[[ Extracted information open ]]

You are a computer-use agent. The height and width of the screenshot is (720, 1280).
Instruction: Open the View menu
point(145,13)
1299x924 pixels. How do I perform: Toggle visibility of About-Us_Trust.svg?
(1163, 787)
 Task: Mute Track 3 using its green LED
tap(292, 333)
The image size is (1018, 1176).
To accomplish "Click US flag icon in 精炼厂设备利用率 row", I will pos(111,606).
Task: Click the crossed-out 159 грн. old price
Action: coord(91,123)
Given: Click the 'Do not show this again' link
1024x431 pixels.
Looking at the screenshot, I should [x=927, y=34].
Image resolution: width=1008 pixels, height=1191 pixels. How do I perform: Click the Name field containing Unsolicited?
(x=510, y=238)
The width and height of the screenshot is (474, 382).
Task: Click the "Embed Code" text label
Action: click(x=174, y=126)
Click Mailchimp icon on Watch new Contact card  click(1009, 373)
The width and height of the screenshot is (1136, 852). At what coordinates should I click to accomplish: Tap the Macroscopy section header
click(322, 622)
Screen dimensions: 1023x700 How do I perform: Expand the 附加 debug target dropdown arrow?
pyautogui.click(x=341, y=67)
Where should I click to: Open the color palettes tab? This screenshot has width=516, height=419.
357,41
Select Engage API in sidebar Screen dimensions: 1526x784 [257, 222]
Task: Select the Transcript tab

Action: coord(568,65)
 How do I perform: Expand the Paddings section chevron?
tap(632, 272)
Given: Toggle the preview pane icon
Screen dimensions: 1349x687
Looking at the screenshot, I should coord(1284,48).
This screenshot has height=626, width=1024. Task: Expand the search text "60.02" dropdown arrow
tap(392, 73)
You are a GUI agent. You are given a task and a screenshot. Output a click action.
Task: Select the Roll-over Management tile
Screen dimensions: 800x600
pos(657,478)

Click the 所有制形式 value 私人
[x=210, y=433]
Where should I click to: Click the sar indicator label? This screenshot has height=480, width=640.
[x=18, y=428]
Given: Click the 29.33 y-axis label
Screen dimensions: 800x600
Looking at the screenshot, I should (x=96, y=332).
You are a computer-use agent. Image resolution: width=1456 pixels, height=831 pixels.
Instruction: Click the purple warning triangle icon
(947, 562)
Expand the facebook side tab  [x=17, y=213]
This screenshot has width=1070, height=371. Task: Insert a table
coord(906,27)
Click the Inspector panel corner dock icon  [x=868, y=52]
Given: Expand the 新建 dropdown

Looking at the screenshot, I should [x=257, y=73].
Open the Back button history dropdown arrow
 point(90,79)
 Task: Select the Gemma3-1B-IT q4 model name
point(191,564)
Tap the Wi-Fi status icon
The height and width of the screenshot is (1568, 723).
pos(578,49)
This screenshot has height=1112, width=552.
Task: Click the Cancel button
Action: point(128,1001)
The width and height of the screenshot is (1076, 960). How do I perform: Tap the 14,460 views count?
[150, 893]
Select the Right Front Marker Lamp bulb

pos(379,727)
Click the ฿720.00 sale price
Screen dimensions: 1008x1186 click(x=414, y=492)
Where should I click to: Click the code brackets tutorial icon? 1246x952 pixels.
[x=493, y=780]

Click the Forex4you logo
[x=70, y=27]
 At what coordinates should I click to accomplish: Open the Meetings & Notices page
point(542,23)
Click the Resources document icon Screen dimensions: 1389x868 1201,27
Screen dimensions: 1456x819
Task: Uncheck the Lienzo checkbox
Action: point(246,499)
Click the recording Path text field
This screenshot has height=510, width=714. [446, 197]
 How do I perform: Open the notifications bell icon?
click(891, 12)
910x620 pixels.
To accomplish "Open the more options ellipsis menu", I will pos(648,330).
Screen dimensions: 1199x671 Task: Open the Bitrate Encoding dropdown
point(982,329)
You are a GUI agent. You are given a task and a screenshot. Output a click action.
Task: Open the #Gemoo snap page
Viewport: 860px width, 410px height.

[[ Extracted information closed ]]

• [Problem statement]
Each line above from the one with "1024x431 pixels." up to and including the one with "Click Mailchimp icon" must be set down exactly, and no line outside that span may appear.

• [Problem solution]
1024x431 pixels.
Looking at the screenshot, I should [x=927, y=34].
Image resolution: width=1008 pixels, height=1191 pixels. How do I perform: Click the Name field containing Unsolicited?
(x=510, y=238)
The width and height of the screenshot is (474, 382).
Task: Click the "Embed Code" text label
Action: click(x=174, y=126)
Click Mailchimp icon on Watch new Contact card  click(1009, 373)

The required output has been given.